Alarming Diabetes Statistics
In their correspondence to lawmakers, the organizations warned that Pakistan is facing one of the highest diabetes burdens globally. Citing data from the International Diabetes Federation, they stated that nearly 35 million people in the country are living with diabetes, while a significant number remain undiagnosed or are at high risk of developing the disease. The groups further noted that diabetes-related complications are reportedly contributing to over 1,100 deaths daily, placing severe pressure on households, the healthcare system, and the national economy. They also estimated that the annual cost of diabetes management has risen to around $2.6 billion, describing it as a substantial economic strain.
Global Recommendations and Scientific Evidence
Sana Ullah Ghumman, General Secretary of PANAH, emphasized that the World Health Organization (WHO) has consistently recommended fiscal interventions, including taxation on sugar-sweetened beverages, as an effective tool to reduce obesity, diabetes, cardiovascular diseases, and other diet-related illnesses. He stressed that sugars present in soft drinks and even fruit juices significantly contribute to excessive sugar intake, thereby increasing health risks. The letters also reference a growing body of scientific evidence linking the consumption of sugar-sweetened beverages and packaged juices to rising cases of diabetes, stroke, heart disease, certain cancers, kidney disease, and other chronic conditions.

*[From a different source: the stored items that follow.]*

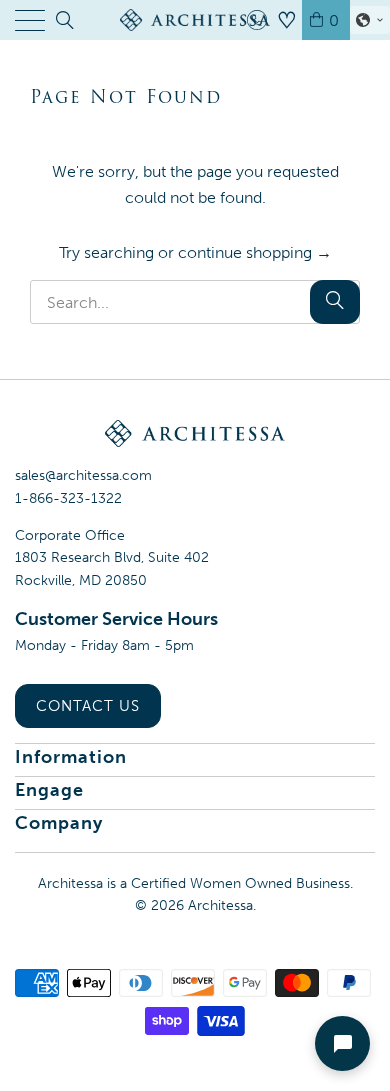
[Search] (63, 20)
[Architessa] (195, 20)
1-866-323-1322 (68, 498)
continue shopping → (255, 252)
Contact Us (88, 706)
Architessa (220, 905)
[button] (370, 20)
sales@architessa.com (83, 475)
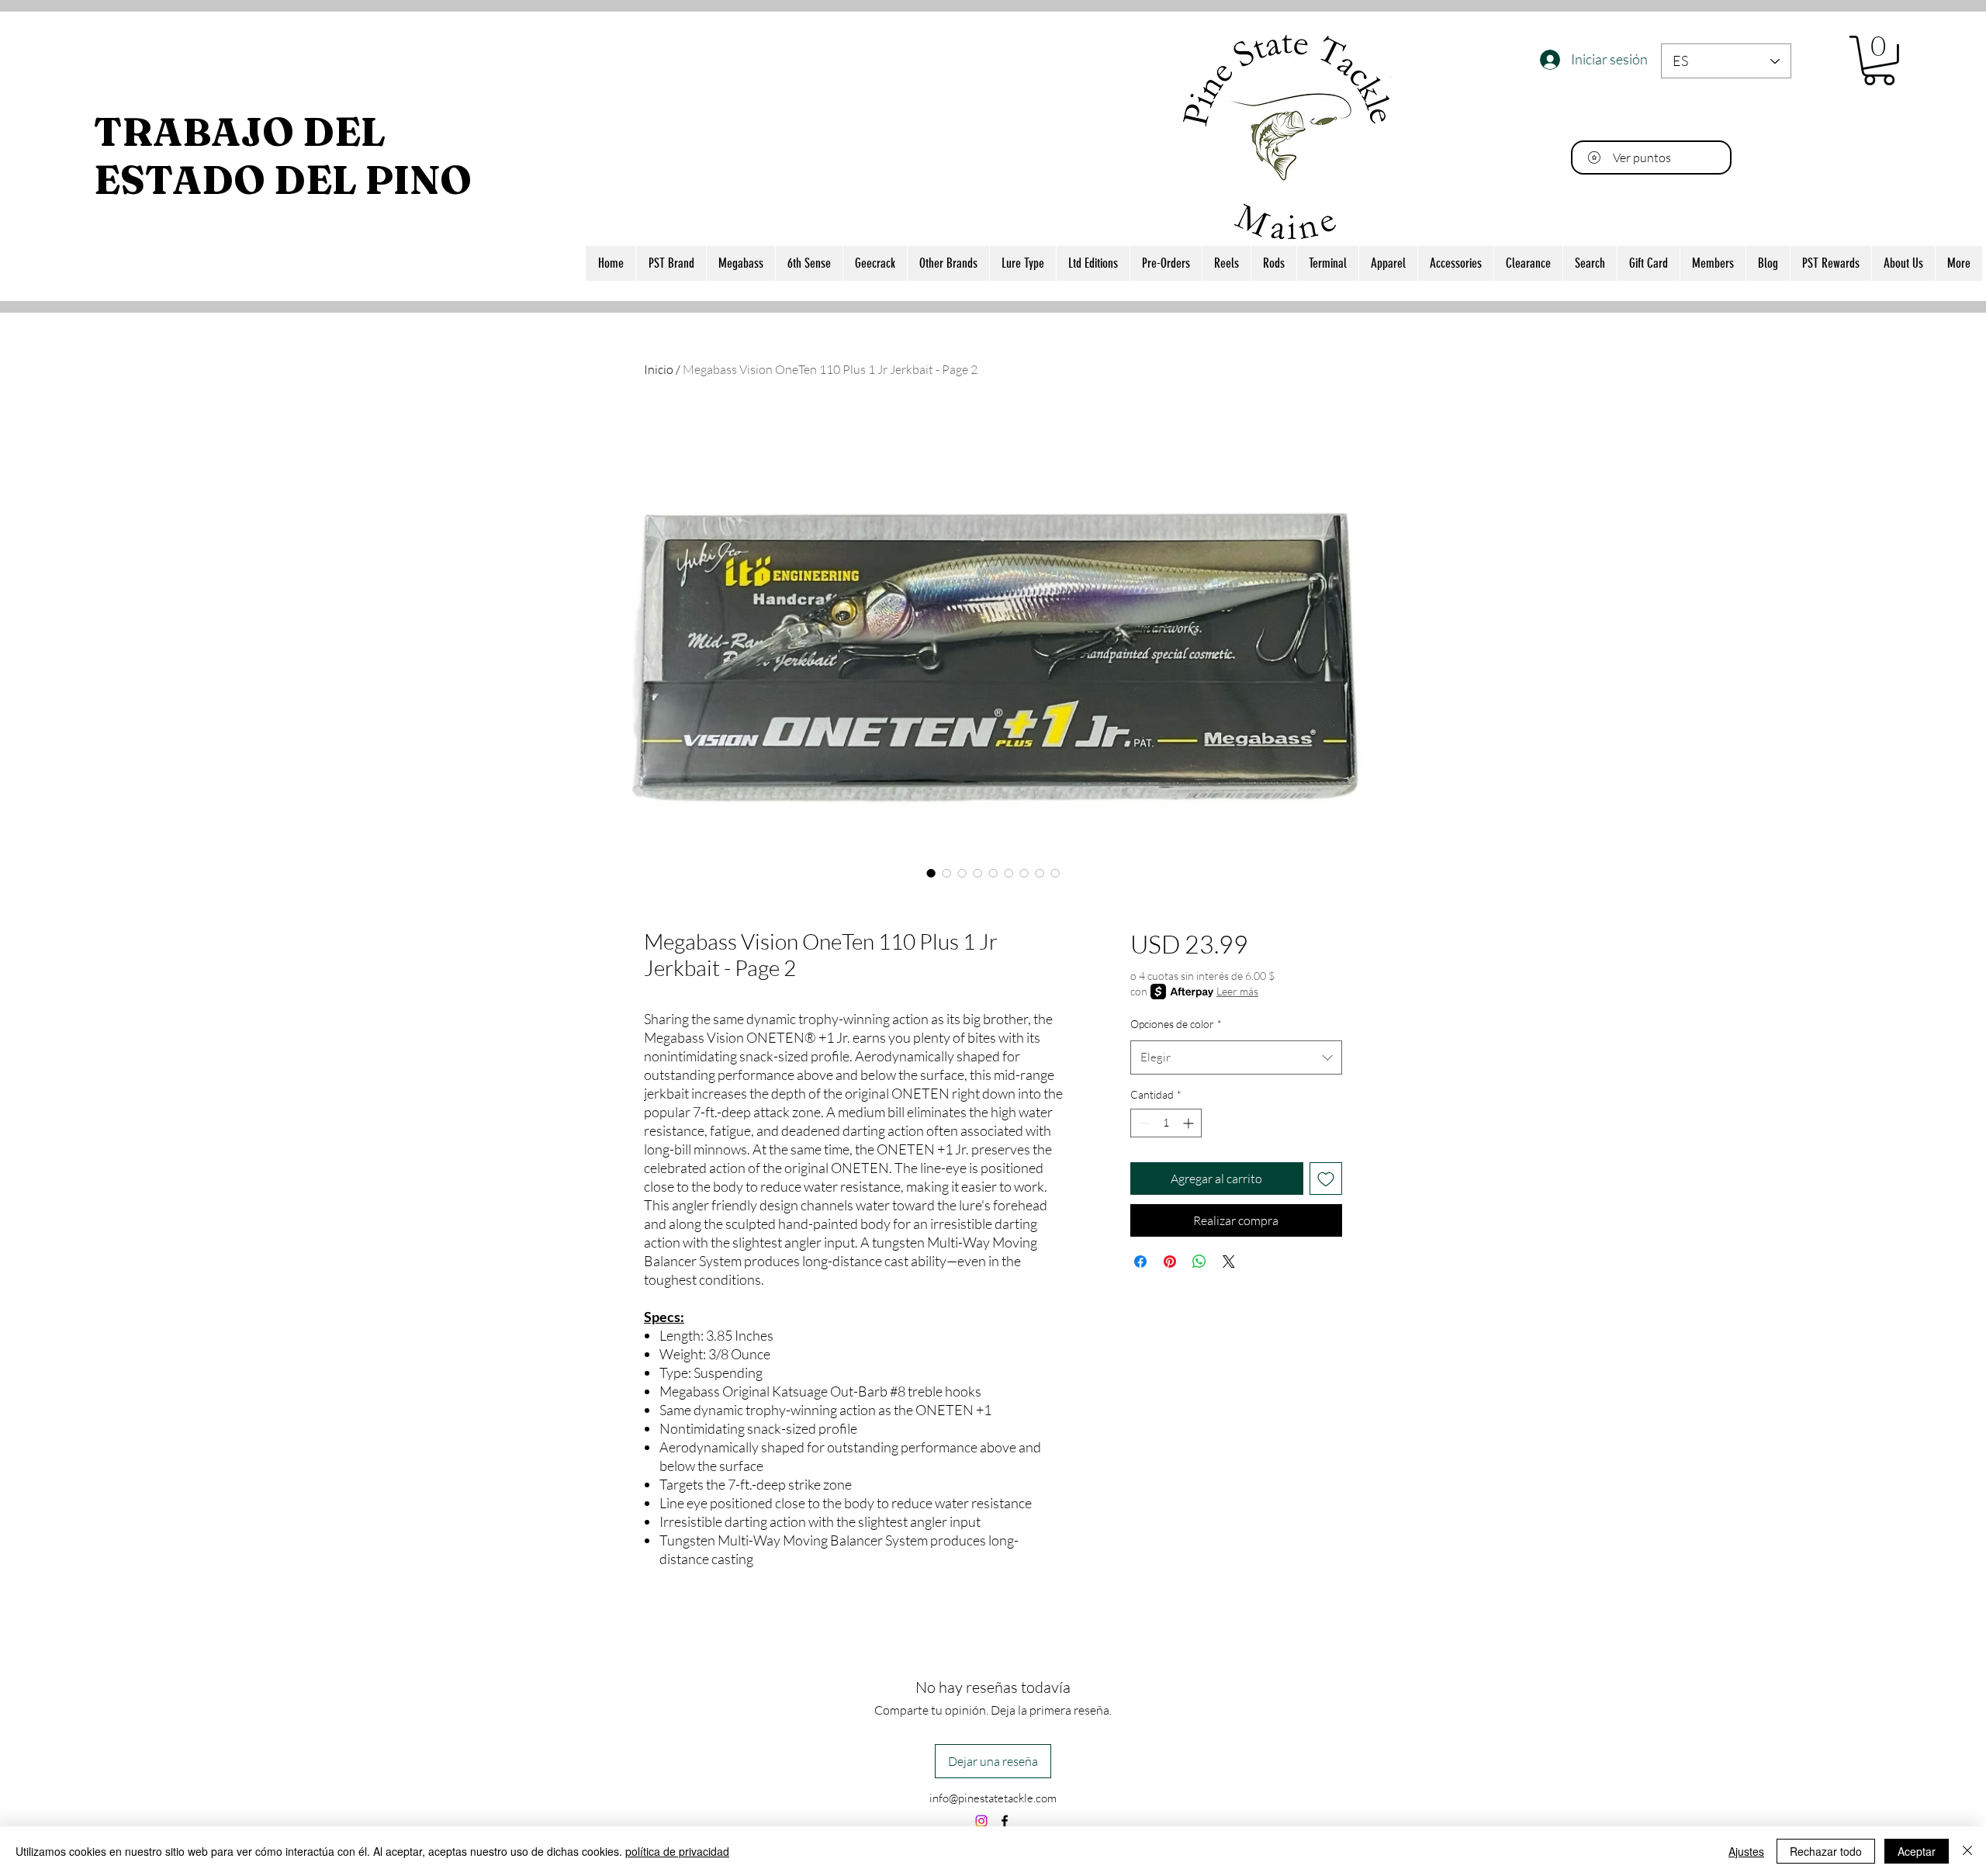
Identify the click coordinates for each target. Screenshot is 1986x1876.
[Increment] (1189, 1123)
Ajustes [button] (1746, 1851)
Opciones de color (1176, 1023)
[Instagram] (981, 1821)
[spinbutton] (1166, 1123)
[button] (1878, 60)
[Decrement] (1142, 1123)
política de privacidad (677, 1851)
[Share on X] (1229, 1261)
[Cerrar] (1967, 1851)
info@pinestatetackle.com (993, 1798)
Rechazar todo (1826, 1851)
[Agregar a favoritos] (1326, 1178)
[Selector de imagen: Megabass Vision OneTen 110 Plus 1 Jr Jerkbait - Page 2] (931, 873)
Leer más (1237, 991)
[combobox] (1236, 1057)
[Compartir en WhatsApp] (1199, 1261)
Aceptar (1917, 1851)
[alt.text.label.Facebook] (1004, 1821)
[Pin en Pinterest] (1170, 1261)
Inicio (658, 369)
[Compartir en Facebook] (1140, 1261)
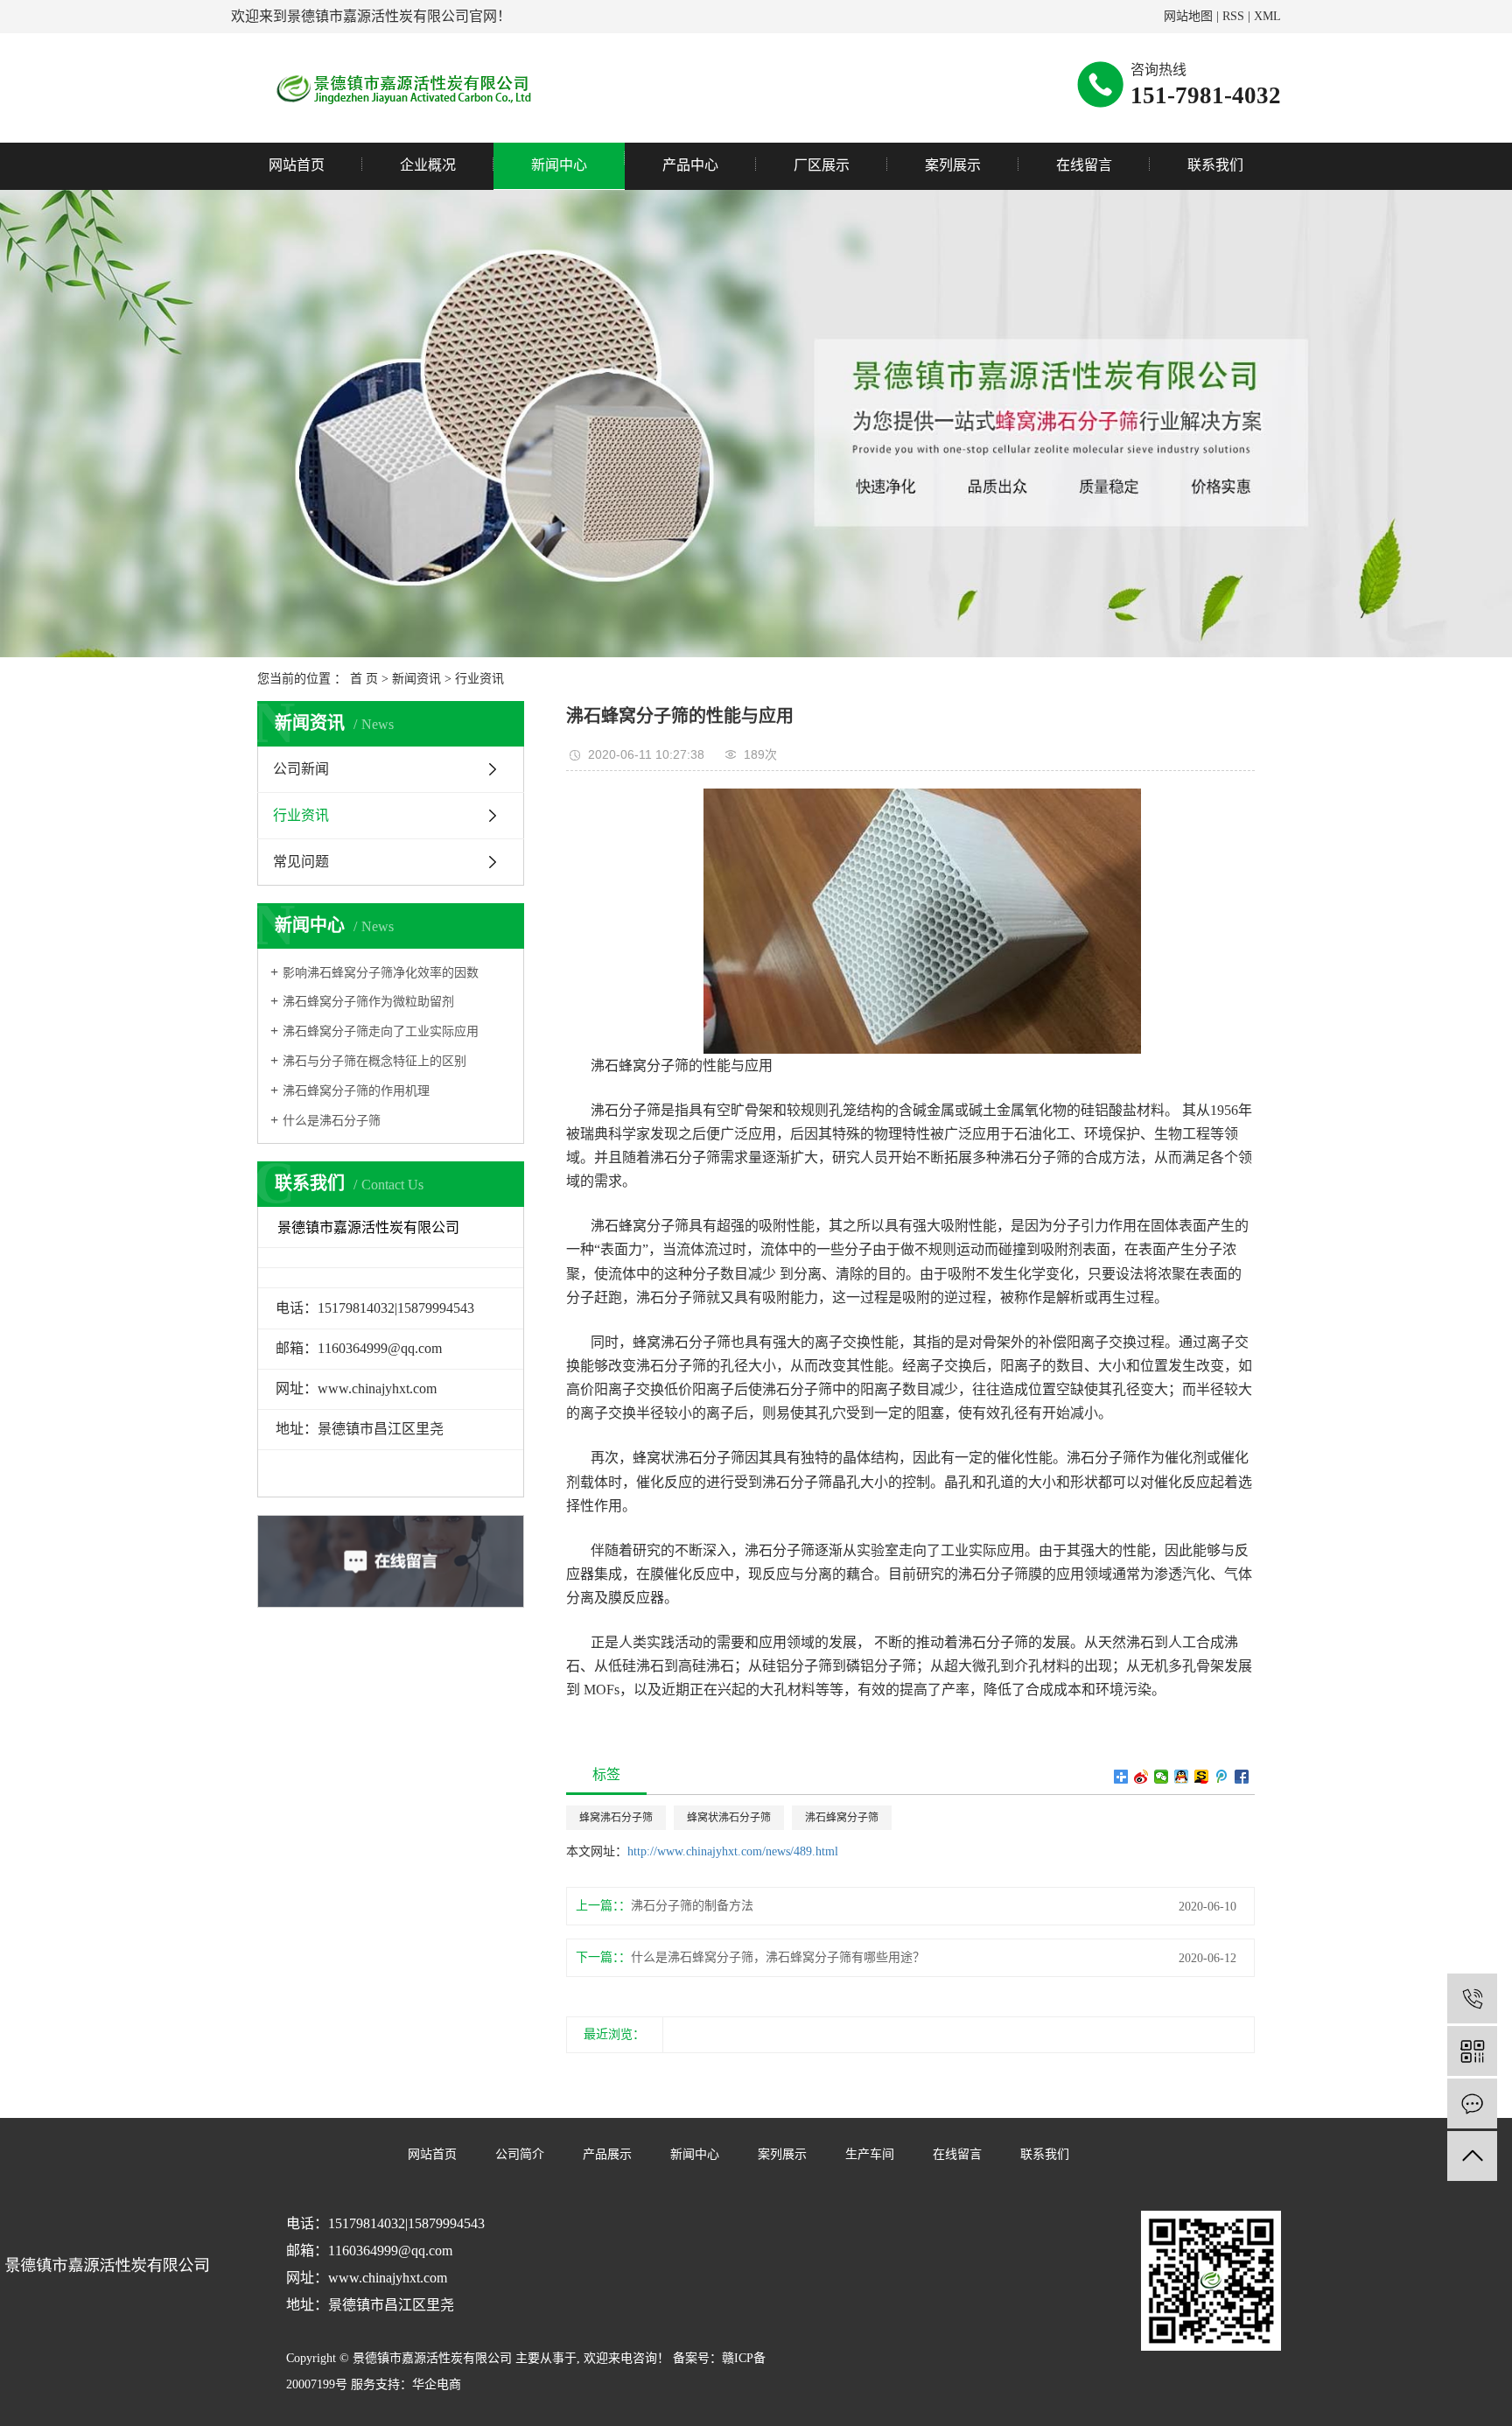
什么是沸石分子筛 (332, 1120)
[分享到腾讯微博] (1221, 1777)
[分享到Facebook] (1242, 1777)
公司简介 (519, 2154)
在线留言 (1084, 165)
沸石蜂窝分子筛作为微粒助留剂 (368, 1001)
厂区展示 (822, 165)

Concerns Over Industry Claims
Concerns were also raised over what the organizations described as attempts by segments of the beverage industry to portray fruit juices as a healthy alternative. They argued that such claims are not supported by scientific evidence and contradict WHO guidance. The WHO, they noted, recommends taxation on all sugar-sweetened beverages irrespective of whether sugars are added, naturally occurring, or replaced with non-sugar sweeteners. “Providing any tax relief on juices or similar products risks misleading consumers,” said Ghumman. “Such concessions may be interpreted as an endorsement that these products are safe for regular consumption, which contradicts established scientific evidence and public health recommendations.”
Call for Action
PANAH and allied organizations have also sent copies of their appeal to the Minister for Health, the Minister for National Food Security and Research, as well as chairpersons and members of relevant parliamentary standing committees. They have urged policymakers to resist lobbying pressure from segments of the juice industry seeking tax relief. The groups have called for the Federal Excise Duty on all sweetened beverages to be raised to 40 percent in the Finance Bill 2026-27, covering carbonated drinks, packaged juices, sweetened tea and coffee beverages, flavoured milk, chocolate drinks, and similar products. They argue that such a measure would not only help curb the rising burden of NCDs but also generate additional revenue for investment in public health and social protection programmes.